Una parte de su reserva se encuentra en Kitsilano, una zona lujosa de Vancouver. A pesar de estar cerca del centro de la ciudad, está repleta de viviendas unifamiliares y dúplex. Los residentes se resisten ferozmente a la construcción de edificios altos. Pero no pueden evitar que Squamish levante rascacielos de 59 pisos. Este año podría ver el terreno abierto para Senakw: 12 torres que contienen 6.000 apartamentos, la mayoría para alquiler. Sería el desarrollo indígena privado más grande de Canadá.

Se necesitan urgentemente casas adicionales. Vancouver es la segunda ciudad más cara del mundo, después de Hong Kong. Las estrictas reglas de zonificación significan que la oferta de viviendas nuevas no puede satisfacer la demanda. Los Squamish, sin embargo, son libres de construir más grandes, más rápidos y más baratos que otros terratenientes. Khelsilem (que tiene un nombre), el portavoz de Squamish, dice que un proyecto típico de este tamaño pasaría de cinco a diez años en el proceso de planificación. Él espera que Senakw tome dos, siempre que el gobierno federal responda rápidamente a la solicitud de Squamish de un contrato de arrendamiento a largo plazo en su tierra.
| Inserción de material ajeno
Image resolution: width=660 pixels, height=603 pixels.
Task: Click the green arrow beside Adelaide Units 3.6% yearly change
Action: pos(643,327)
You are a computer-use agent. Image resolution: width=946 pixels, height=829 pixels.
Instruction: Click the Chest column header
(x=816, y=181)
A diferencia de otros proyectos de construcción, Senakw no está obligado a proporcionar detalles al público ni a celebrar reuniones en el ayuntamiento.
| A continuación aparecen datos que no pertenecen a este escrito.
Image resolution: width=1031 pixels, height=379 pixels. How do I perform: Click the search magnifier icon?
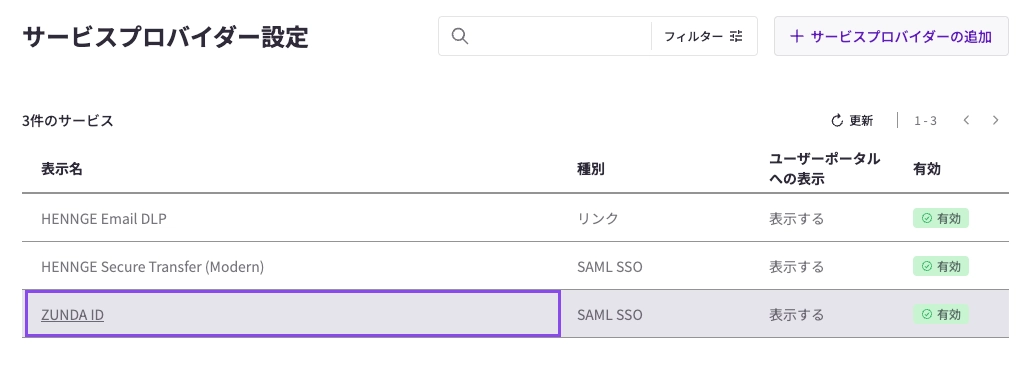(x=460, y=36)
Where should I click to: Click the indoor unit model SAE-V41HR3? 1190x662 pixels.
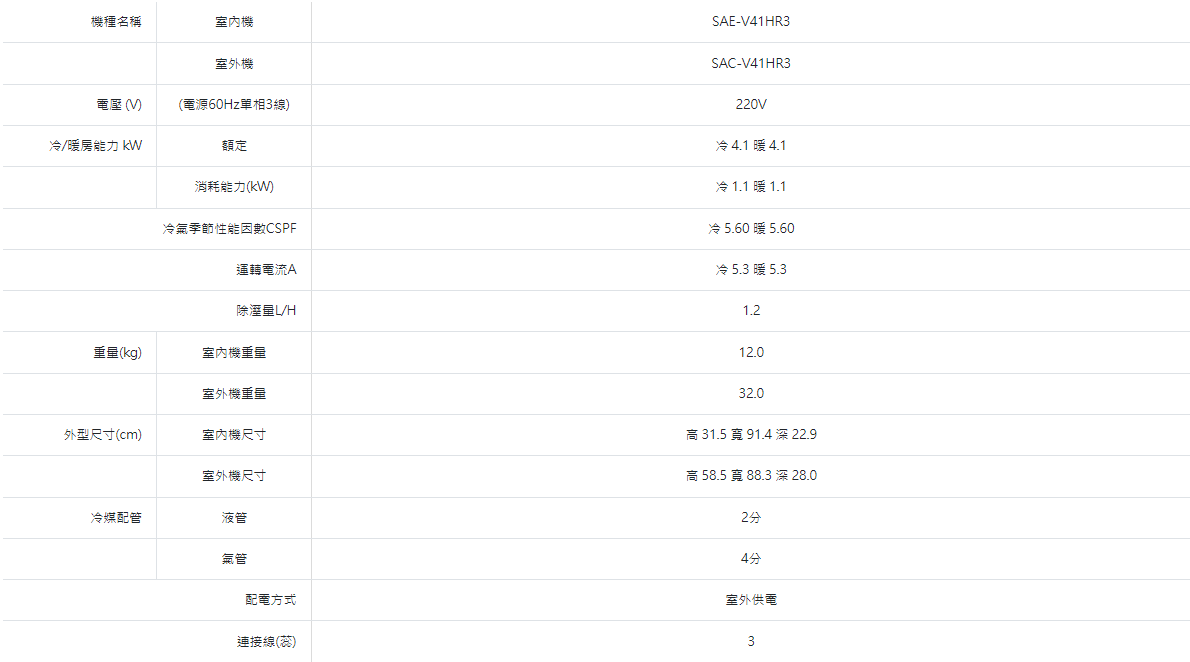click(x=751, y=21)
Squamish espera que el proyecto genere aproximadamente 20.000 millones de dólares canadienses (16.000 millones de dólares) durante 99 años. Les vendría bien el dinero. En promedio, la gente de Squamish gana menos y muere antes que otros canadienses. Los ingresos de Senakw podrían utilizarse para educación y atención médica.

Si todo va según lo planeado, Senakw podría sentar un precedente. Las tierras de reserva urbana son raras porque los colonos expulsaron a los pueblos indígenas de las áreas deseables en el siglo XIX. Pero una ley aprobada en 2019 facilita la expansión o la creación de nuevas reservas. Eso podría generar oportunidades de desarrollo similares para otros grupos indígenas.

En 2019, la ciudad prometió poner 20.000 nuevas unidades de alquiler. Senakw alcanzaría aproximadamente una cuarta parte de ese objetivo, señala la Sra. Gosnell-Myers. “Squamish Nation responde mejor a los habitantes promedio de Vancouver que el ayuntamiento de Vancouver”.

Este artículo apareció en la sección de las Américas de la edición impresa con el título “Primero fue su patio trasero”.